What is required: Repeat every line of the following material exactly.

Supplied material:
────────

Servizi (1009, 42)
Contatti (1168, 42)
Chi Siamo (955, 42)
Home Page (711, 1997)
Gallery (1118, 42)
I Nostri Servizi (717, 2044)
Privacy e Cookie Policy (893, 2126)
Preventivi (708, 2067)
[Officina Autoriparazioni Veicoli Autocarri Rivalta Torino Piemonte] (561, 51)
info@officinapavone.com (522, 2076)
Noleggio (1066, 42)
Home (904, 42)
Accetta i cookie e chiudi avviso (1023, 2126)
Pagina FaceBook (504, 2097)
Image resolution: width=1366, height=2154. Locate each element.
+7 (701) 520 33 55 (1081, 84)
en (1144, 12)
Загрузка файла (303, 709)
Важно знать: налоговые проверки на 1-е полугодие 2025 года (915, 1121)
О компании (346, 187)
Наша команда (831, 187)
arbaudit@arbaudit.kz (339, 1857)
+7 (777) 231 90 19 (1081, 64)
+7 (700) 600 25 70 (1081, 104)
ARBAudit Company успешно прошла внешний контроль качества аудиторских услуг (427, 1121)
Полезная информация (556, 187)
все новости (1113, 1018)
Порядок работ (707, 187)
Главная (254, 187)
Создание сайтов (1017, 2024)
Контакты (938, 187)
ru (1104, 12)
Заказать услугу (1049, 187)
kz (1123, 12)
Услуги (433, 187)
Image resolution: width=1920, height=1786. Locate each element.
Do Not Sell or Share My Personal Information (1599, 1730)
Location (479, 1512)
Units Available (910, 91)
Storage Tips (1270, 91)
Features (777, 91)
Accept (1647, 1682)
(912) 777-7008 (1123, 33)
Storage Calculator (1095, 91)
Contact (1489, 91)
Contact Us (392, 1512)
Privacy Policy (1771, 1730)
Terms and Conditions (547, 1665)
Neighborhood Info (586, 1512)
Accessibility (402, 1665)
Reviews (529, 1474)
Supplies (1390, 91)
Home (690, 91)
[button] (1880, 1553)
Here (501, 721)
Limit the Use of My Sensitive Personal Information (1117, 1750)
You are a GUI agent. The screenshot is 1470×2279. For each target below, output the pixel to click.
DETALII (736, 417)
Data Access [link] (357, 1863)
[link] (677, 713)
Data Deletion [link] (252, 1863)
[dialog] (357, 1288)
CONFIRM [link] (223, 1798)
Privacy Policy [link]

────────

Written response:
Servizi (1009, 42)
Contatti (1168, 42)
Chi Siamo (955, 42)
Home Page (711, 1997)
Gallery (1118, 42)
I Nostri Servizi (717, 2044)
Privacy e Cookie Policy (893, 2126)
Preventivi (708, 2067)
[Officina Autoriparazioni Veicoli Autocarri Rivalta Torino Piemonte] (561, 51)
info@officinapavone.com (522, 2076)
Noleggio (1066, 42)
Home (904, 42)
Accetta i cookie e chiudi avviso (1023, 2126)
Pagina FaceBook (504, 2097)
Image resolution: width=1366, height=2154. Locate each element.
+7 (701) 520 33 55 (1081, 84)
en (1144, 12)
Загрузка файла (303, 709)
Важно знать: налоговые проверки на 1-е полугодие 2025 года (915, 1121)
О компании (346, 187)
Наша команда (831, 187)
arbaudit@arbaudit.kz (339, 1857)
+7 (777) 231 90 19 (1081, 64)
+7 (700) 600 25 70 (1081, 104)
ARBAudit Company успешно прошла внешний контроль качества аудиторских услуг (427, 1121)
Полезная информация (556, 187)
все новости (1113, 1018)
Порядок работ (707, 187)
Главная (254, 187)
Создание сайтов (1017, 2024)
Контакты (938, 187)
ru (1104, 12)
Заказать услугу (1049, 187)
kz (1123, 12)
Услуги (433, 187)
Image resolution: width=1920, height=1786. Locate each element.
Do Not Sell or Share My Personal Information (1599, 1730)
Location (479, 1512)
Units Available (910, 91)
Storage Tips (1270, 91)
Features (777, 91)
Accept (1647, 1682)
(912) 777-7008 (1123, 33)
Storage Calculator (1095, 91)
Contact (1489, 91)
Contact Us (392, 1512)
Privacy Policy (1771, 1730)
Terms and Conditions (547, 1665)
Neighborhood Info (586, 1512)
Accessibility (402, 1665)
Reviews (529, 1474)
Supplies (1390, 91)
Home (690, 91)
[button] (1880, 1553)
Here (501, 721)
Limit the Use of My Sensitive Personal Information (1117, 1750)
You are a GUI agent. The screenshot is 1470×2279. For each target below, output the pixel to click.
DETALII (736, 417)
Data Access [link] (357, 1863)
[link] (677, 713)
Data Deletion [link] (252, 1863)
[dialog] (357, 1288)
CONFIRM [link] (223, 1798)
Privacy Policy [link]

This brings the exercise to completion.